## [Problem description]
Write out the records unchanged, starting at the line that has "You are a GUI" and stopping after the line that has "Looking at the screenshot, I should [179, 26].". Leave the pictures out.
** start of Record excerpts **
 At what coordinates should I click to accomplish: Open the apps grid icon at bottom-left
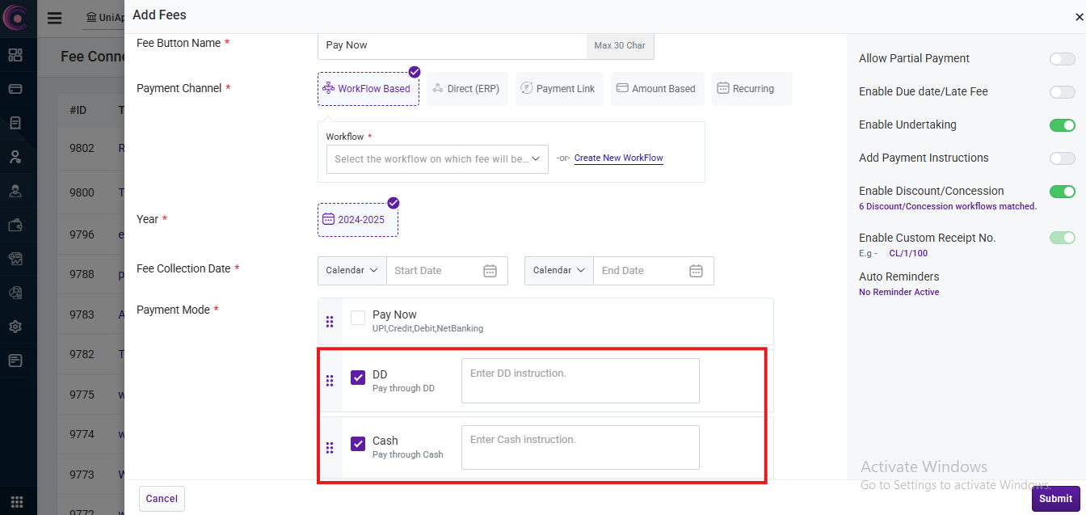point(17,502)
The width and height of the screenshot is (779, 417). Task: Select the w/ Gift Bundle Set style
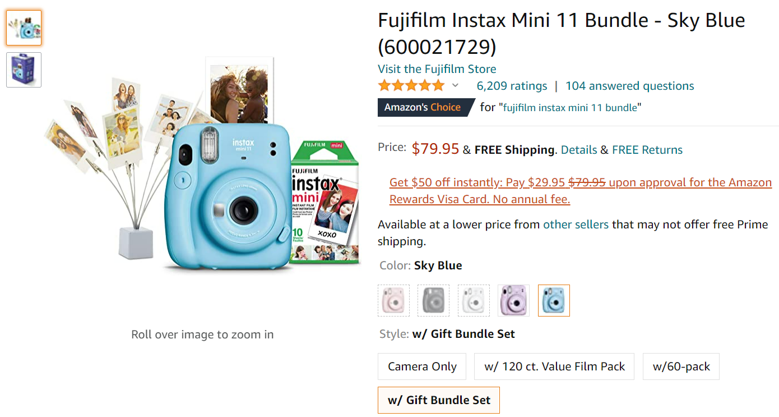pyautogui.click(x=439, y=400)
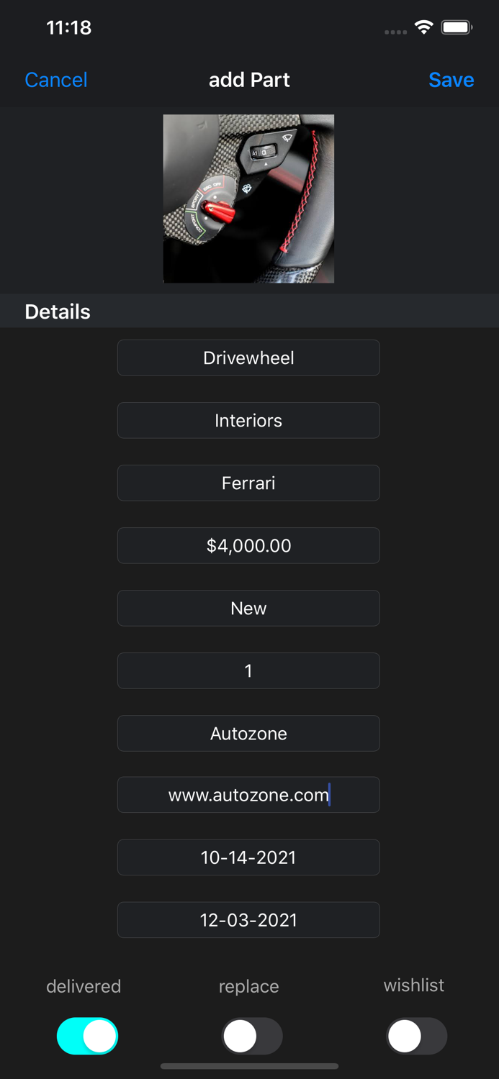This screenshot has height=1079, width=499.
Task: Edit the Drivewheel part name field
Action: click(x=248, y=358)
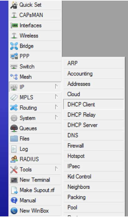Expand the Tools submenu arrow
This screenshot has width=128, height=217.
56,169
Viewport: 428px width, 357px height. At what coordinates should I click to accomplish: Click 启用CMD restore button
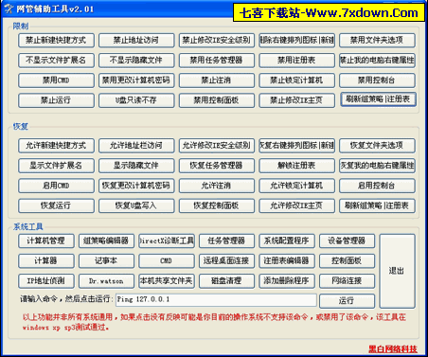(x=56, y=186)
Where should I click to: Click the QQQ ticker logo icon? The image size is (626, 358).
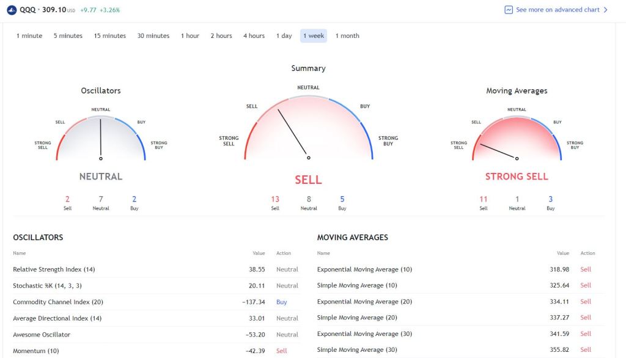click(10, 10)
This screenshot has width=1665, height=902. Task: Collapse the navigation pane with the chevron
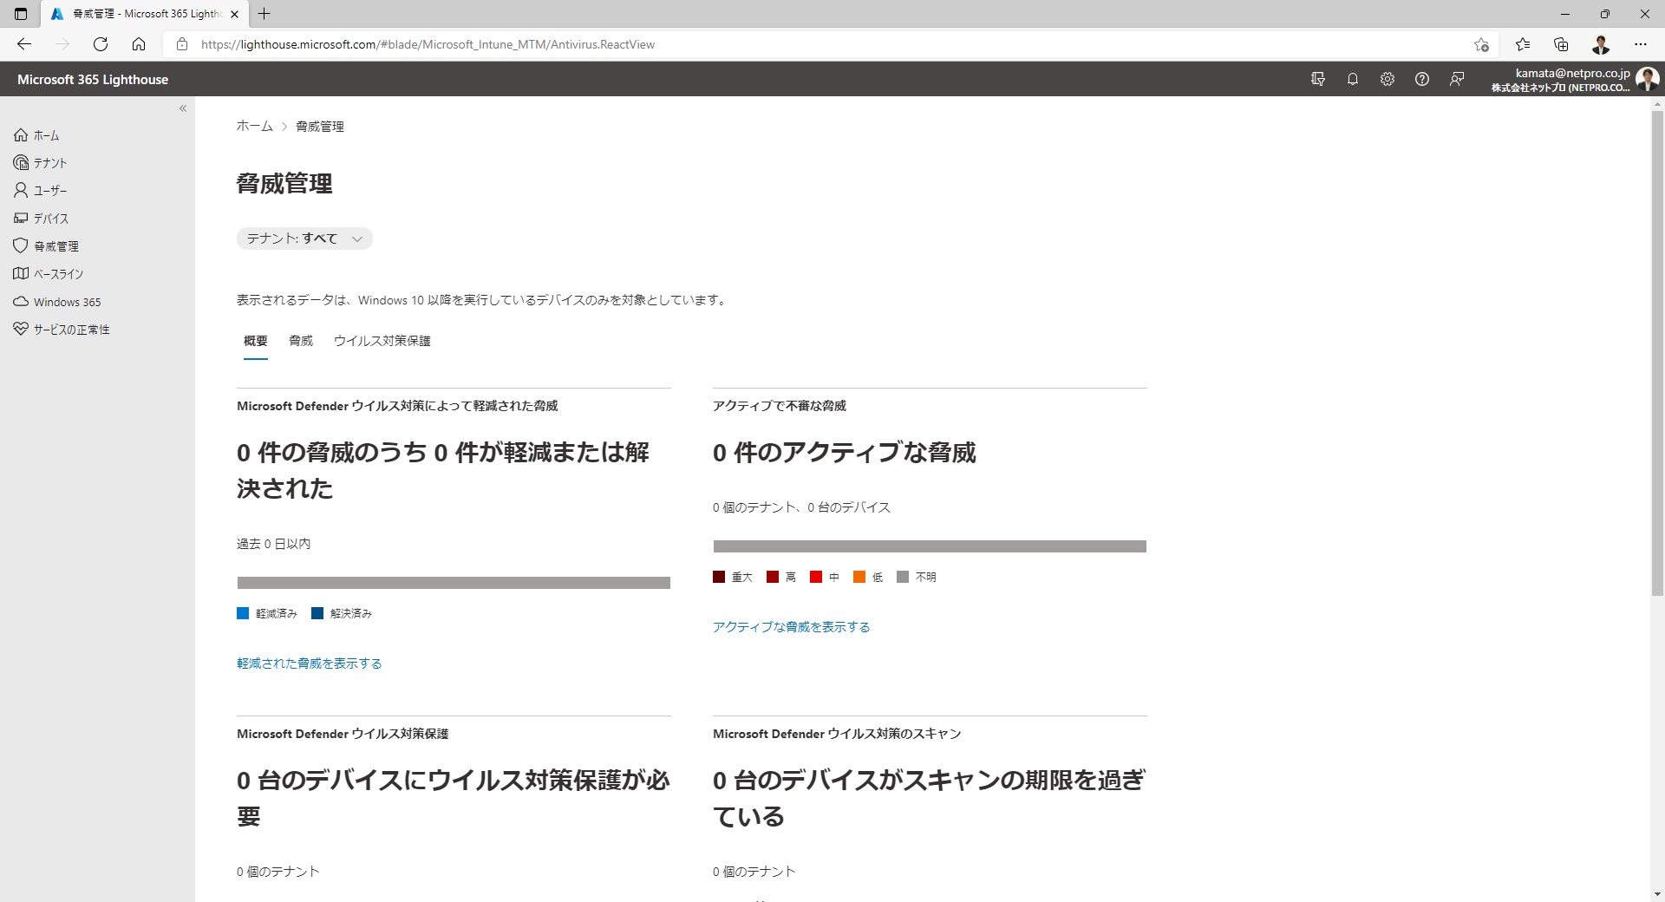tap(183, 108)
** end of Record excerpts **
** start of Record excerpts **
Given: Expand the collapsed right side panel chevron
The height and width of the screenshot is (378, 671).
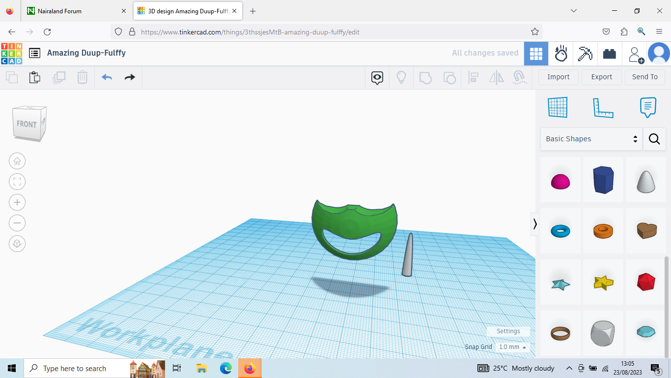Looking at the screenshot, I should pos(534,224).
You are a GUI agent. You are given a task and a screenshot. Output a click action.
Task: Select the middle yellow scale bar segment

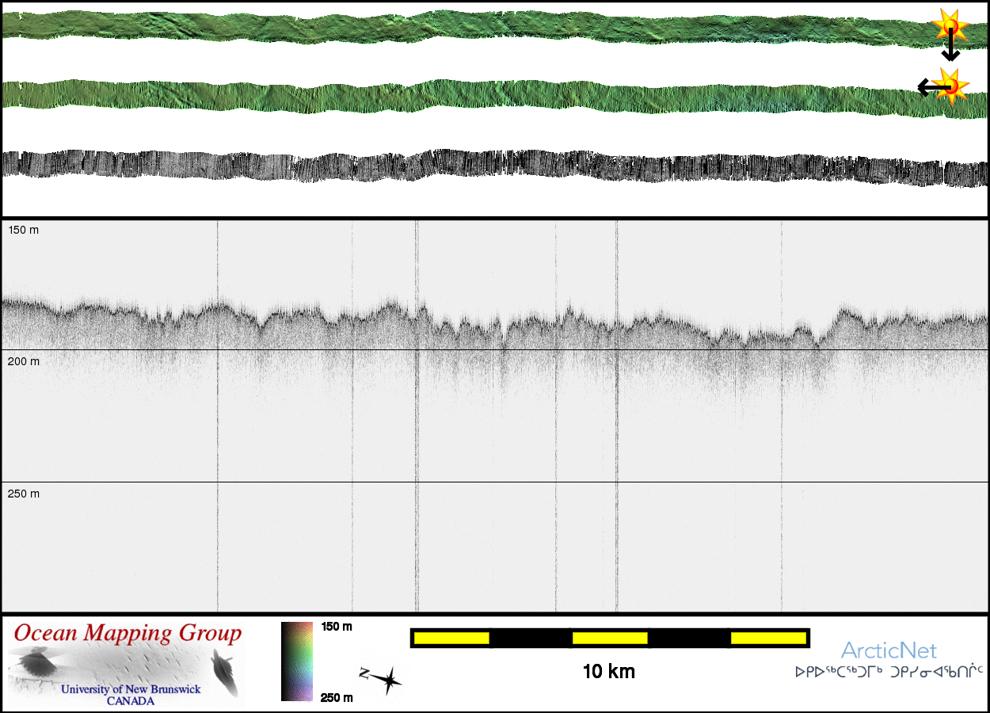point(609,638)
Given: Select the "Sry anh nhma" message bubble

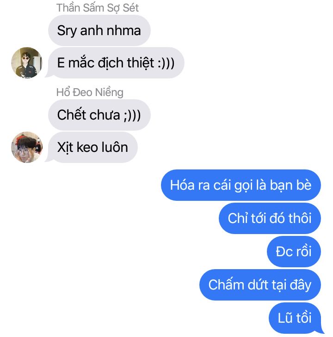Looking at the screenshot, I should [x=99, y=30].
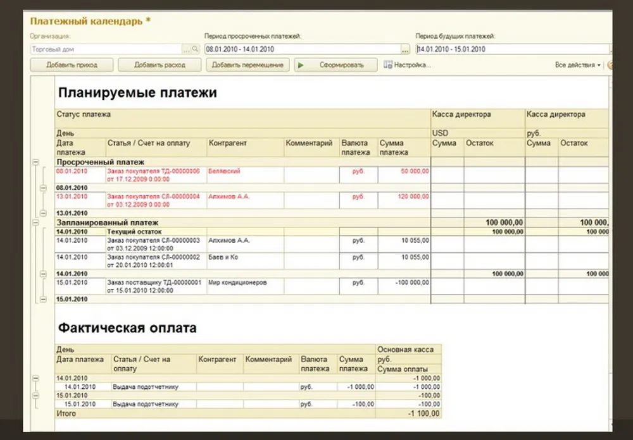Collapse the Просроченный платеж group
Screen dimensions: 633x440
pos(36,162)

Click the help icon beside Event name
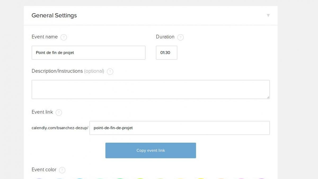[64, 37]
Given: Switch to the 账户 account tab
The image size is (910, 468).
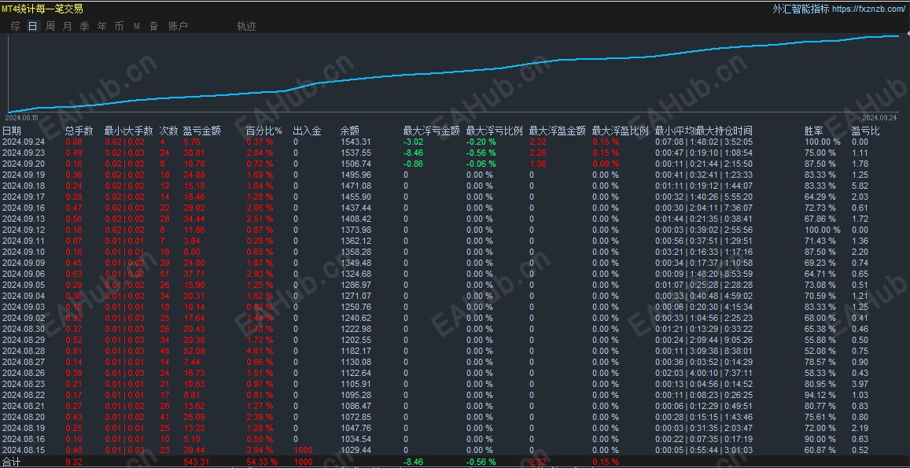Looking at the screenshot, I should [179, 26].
** end of Record excerpts **
## [Solution to the problem]
You are a GUI agent. You are given a task and a screenshot. Output a click action.
Task: Select the middle yellow scale bar segment

point(609,638)
Given: Select the "Sry anh nhma" message bubble

Looking at the screenshot, I should [x=99, y=30].
Collapse the Просроченный платеж group
Screen dimensions: 633x440
pos(36,162)

Click the help icon beside Event name
[64, 37]
Given: Switch to the 账户 account tab
The image size is (910, 468).
Looking at the screenshot, I should [179, 26].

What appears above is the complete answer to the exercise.